Rick And Morty: "Rixty Minutes"

Wait, this could be interesting.

When I was 10, I spent a lot of time at the house alone, and while I would read and play video games, there were times when I just sat in the living room and watched TV. For hours. I never watched a specific show, because this was usually a Saturday or a Sunday and nothing was on. So what I did was I channel surfed. For, again, hours; up and down the dial (although there was no dial, and we had maybe a hundred channels), sometimes sticking on something for a few minutes, sometimes jumping away immediately. I was honestly proud of this, for some reason. I would tell people about it. I’m telling you about it. But what I remember most wasn’t getting any real pleasure or happiness or anything actually satisfying out of watching. What I remember is that it was like a signal in my head was being blocked; all the random terrors and stresses and resentments and self-awareness was jammed out, and instead there was just the endless possibility of what might happen next. I didn’t expect to find anything worth watching. The process was the point. Keep switching. Don’t focus. Move on.

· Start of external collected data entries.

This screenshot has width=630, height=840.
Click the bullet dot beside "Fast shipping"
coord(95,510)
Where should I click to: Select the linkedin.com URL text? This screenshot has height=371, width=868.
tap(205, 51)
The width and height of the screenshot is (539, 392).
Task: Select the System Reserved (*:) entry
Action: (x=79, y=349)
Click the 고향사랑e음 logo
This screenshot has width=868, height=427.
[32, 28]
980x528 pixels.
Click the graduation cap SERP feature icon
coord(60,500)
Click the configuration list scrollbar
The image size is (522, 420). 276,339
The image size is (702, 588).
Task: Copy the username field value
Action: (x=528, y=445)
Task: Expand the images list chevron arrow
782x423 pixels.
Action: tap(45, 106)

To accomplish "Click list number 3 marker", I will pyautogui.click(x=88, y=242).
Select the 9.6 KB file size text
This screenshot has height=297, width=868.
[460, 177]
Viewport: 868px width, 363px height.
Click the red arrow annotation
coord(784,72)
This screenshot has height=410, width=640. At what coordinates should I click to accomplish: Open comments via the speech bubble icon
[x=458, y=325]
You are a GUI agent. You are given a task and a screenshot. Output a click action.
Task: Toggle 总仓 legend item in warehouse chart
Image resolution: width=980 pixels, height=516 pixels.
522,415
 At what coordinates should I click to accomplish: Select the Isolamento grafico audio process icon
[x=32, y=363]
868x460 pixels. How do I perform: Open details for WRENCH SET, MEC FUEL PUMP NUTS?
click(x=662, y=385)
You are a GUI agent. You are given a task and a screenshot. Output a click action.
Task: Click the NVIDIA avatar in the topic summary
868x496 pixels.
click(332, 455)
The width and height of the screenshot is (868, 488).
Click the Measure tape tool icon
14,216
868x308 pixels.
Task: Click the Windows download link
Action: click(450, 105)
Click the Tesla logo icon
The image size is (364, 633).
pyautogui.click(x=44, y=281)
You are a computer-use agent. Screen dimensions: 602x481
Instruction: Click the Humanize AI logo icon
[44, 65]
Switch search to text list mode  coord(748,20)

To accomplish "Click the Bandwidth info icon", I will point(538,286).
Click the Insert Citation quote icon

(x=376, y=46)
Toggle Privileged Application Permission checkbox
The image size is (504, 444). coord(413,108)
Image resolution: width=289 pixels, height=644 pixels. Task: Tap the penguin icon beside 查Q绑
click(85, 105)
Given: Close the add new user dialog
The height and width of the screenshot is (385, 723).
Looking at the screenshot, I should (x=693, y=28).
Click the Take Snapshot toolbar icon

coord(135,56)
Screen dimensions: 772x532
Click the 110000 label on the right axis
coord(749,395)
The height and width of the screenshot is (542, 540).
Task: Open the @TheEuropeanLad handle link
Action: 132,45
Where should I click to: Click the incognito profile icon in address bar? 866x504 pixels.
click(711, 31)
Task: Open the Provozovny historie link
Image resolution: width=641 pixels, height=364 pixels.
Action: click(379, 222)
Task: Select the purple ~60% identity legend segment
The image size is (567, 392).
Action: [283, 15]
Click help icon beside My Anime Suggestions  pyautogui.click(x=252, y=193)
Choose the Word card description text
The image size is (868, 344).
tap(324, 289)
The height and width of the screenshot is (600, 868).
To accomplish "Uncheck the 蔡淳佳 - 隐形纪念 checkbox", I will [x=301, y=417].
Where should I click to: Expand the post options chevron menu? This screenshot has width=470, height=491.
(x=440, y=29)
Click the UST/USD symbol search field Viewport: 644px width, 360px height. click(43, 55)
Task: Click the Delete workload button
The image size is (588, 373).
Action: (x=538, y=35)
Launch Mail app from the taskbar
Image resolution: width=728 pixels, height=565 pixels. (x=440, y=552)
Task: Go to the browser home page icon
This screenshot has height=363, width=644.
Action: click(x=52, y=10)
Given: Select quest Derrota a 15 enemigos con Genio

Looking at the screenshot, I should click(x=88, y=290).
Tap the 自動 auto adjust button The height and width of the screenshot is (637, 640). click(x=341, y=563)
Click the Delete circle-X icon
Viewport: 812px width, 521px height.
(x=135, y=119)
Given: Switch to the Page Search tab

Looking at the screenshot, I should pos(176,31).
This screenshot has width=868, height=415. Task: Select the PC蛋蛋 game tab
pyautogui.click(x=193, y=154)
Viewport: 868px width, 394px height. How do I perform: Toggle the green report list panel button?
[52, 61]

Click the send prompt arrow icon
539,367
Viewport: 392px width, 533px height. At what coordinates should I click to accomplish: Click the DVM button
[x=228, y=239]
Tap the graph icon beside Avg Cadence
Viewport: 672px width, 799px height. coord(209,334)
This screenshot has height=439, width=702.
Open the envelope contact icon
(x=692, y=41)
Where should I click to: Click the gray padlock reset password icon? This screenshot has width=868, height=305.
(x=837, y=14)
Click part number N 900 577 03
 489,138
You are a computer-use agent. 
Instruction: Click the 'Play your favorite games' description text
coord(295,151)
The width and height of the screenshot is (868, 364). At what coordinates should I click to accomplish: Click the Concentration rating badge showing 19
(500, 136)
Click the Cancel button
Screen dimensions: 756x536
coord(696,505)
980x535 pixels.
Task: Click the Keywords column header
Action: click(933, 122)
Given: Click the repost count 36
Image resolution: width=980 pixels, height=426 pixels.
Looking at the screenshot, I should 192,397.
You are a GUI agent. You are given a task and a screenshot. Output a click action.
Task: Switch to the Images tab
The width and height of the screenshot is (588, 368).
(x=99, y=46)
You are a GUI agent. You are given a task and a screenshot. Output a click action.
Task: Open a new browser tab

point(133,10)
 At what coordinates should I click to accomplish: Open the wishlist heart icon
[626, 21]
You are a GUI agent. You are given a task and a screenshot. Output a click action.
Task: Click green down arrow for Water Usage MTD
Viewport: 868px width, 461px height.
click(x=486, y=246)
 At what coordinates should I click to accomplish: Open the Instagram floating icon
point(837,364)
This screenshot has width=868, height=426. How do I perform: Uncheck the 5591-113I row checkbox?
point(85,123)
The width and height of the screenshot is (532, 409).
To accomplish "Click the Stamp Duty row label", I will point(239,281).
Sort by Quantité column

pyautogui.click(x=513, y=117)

Move on. “Rixty Minutes” is the first Rick And Morty episode that doesn’t really have a plot. Did you catch that? There’s a premise: Rick gets sick of regular TV and upgrades the family cablebox to let them see any possible channel in any possible reality. When Jerry gets a glimpse of another him on the Late Show With David Letterman, he becomes obsessed with learning more about alternate Jerrys—and when Rick explains that everyone in the family has an alternate, Beth and Summer also get curious. So Rick gives them a device that will let them see through the eyes of their other selves, while he and Morty stay on the couch, changing channels and seeing what crazy shit they can find. Rick has never really shown much interest in what might have been, but it’s surprising, and important, that Morty is right there with him. There might have been a point in Morty’s life when he wanted to know about other Mortys. But not anymore.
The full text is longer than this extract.